There is insufficient information to create a robust (gross) mass budget for marine plastic waste and its distribution in ocean reservoirs. Measurements to date of plastic concentrations in individual locations over short time periods are difficult to extrapolate to larger areas and in time.
In order to improve understanding of the fate of plastics in the ocean, research is needed on the following issues:
- The rate at which plastics physically and chemically degrade into smaller particles at various depths in the ocean, and how this varies by polymer type.

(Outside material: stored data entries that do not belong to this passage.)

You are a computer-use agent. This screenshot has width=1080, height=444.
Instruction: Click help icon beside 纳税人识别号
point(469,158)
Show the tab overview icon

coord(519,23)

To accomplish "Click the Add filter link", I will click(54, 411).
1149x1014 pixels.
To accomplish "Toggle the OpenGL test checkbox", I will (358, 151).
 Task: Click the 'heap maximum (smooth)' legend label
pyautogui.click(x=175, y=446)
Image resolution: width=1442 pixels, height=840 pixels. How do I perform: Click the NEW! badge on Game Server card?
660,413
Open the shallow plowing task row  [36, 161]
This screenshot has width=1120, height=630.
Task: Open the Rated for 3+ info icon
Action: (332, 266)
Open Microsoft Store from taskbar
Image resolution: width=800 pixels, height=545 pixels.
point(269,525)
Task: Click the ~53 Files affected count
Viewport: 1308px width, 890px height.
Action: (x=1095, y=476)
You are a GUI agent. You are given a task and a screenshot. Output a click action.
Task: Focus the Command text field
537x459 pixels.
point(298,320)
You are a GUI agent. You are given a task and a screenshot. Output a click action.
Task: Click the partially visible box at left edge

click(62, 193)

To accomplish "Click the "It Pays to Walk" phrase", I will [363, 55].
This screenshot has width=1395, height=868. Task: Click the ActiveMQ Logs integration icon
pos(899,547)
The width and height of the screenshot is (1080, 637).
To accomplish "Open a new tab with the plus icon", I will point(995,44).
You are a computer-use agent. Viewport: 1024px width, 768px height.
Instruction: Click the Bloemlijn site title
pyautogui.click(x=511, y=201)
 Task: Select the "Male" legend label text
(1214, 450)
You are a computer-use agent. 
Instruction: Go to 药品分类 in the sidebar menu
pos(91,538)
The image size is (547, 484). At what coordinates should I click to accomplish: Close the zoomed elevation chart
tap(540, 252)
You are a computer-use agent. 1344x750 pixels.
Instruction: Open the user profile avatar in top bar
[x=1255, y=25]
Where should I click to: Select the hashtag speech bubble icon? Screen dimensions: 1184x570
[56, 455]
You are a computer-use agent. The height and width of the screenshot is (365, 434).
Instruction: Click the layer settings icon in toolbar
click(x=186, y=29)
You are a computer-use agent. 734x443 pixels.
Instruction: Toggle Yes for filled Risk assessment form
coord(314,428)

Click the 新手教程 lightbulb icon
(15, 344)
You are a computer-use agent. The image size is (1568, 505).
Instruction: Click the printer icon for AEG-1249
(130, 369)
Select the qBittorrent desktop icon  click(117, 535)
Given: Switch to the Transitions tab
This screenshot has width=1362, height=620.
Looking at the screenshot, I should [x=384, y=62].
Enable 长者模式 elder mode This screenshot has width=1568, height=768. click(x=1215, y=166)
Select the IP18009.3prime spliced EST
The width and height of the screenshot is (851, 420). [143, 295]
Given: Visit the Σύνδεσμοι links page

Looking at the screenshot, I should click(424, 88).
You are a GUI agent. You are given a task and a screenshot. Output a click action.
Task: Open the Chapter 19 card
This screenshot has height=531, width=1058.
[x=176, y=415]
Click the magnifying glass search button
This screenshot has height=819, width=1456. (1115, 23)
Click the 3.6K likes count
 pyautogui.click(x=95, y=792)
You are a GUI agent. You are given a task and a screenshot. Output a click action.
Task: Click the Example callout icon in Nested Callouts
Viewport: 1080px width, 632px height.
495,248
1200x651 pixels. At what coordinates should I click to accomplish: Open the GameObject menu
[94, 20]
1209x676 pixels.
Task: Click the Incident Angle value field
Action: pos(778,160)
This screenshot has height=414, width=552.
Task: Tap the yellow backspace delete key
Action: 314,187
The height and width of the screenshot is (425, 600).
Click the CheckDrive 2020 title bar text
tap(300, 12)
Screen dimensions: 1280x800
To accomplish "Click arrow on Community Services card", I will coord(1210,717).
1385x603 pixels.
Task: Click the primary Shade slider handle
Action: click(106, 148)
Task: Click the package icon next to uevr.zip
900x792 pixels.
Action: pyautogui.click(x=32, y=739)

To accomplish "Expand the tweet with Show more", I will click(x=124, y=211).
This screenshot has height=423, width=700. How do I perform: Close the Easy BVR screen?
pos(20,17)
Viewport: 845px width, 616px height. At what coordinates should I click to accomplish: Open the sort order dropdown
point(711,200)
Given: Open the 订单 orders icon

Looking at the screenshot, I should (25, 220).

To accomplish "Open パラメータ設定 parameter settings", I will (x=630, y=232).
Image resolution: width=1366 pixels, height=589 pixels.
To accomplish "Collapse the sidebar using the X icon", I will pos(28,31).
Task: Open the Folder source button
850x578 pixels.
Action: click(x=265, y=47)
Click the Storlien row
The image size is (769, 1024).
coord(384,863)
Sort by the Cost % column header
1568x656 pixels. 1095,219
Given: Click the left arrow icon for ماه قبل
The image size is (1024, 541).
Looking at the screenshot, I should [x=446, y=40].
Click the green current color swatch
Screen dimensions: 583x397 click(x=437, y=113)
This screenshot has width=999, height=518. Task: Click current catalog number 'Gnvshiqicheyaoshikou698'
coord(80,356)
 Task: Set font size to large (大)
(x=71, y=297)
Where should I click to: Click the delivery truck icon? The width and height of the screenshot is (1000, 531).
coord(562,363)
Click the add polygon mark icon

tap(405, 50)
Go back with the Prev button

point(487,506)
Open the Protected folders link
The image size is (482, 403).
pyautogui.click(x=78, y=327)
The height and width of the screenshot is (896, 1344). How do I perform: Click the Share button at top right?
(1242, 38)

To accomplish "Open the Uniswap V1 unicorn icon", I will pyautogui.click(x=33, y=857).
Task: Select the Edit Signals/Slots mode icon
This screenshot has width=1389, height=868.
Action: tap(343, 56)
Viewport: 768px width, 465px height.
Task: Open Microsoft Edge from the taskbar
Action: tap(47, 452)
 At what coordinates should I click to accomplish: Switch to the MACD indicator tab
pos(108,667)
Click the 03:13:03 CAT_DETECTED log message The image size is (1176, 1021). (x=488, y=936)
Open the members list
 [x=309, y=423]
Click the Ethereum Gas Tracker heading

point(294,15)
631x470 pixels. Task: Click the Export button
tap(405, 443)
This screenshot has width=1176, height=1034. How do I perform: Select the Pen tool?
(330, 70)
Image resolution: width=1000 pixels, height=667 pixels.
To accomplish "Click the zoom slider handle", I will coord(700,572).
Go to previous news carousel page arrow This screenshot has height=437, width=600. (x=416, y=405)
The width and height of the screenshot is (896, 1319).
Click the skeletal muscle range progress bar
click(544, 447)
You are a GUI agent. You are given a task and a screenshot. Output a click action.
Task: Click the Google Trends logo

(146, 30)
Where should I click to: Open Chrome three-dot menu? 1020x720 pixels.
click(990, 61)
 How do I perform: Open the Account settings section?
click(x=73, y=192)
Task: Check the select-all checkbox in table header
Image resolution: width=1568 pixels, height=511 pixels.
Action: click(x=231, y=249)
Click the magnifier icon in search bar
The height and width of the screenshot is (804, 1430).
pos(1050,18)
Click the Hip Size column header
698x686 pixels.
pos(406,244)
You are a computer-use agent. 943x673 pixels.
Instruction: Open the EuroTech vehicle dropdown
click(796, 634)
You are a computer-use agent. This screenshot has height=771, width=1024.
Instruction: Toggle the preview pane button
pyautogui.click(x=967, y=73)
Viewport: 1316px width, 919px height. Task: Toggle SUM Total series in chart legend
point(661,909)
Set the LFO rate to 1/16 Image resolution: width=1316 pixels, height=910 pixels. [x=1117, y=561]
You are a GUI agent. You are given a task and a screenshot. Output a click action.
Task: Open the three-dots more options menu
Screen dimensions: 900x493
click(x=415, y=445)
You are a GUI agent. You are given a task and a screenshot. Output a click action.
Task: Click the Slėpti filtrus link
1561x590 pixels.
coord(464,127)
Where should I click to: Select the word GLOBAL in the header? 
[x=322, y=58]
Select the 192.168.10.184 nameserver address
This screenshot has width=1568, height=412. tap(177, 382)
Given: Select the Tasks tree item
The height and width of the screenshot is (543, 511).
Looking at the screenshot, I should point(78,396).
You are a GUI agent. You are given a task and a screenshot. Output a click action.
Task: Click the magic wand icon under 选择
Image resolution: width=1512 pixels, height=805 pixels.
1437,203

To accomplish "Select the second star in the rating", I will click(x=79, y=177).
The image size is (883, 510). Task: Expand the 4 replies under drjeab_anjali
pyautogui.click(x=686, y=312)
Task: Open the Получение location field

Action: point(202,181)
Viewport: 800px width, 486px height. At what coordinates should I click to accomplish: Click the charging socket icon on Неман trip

- The fate of plastics in marine biota, including residence time, digestive degradation, and excretion rates.
- The physical, chemical, and biological consequences of marine microbial interaction with different plastics.
Finding 10: Plastics are found as contaminants throughout the marine environment, including in marine life, but plastic amounts and volume in specific reservoirs or in the ocean as a whole cannot currently be accurately quantified from existing environmental data.
Finding 11: Research to date suggests that the distribution and concentrations of plastic waste in the ocean and Laurentian Great Lakes reservoirs can vary substantially across multiple spatial and temporal scales.
Finding 12: Plastics, especially those with carbon-carbon polymer backbones, are persistent and accumulating in the ocean. Even though plastics are chemically and physically transformed into smaller particles in the environment (e.g., through weathering-induced fragmentation and by interaction with biota), evidence suggests that biodegradation (complete carbon utilization by microbes) does not readily occur in the marine environment.
Conclusion 7: Without modifications to current practices in the United States and worldwide, plastics will continue to accumulate in the environment, particularly the ocean, with adverse consequences for ecosystems and society.